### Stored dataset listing
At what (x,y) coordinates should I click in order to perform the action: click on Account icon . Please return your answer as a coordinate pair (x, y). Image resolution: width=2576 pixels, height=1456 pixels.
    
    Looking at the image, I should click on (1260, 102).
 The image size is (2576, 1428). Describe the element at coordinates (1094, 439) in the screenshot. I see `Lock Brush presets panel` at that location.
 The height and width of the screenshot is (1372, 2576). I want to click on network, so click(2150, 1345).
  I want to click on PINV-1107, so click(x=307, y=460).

### PROBLEM
Can you output every line of the listing above word for word, with nothing changed?

### CORRECT OUTPUT
At what (x,y) coordinates should I click in order to perform the action: click on Account icon . Please return your answer as a coordinate pair (x, y). Image resolution: width=2576 pixels, height=1456 pixels.
    
    Looking at the image, I should click on (1260, 102).
 The image size is (2576, 1428). Describe the element at coordinates (1094, 439) in the screenshot. I see `Lock Brush presets panel` at that location.
 The height and width of the screenshot is (1372, 2576). I want to click on network, so click(2150, 1345).
  I want to click on PINV-1107, so click(x=307, y=460).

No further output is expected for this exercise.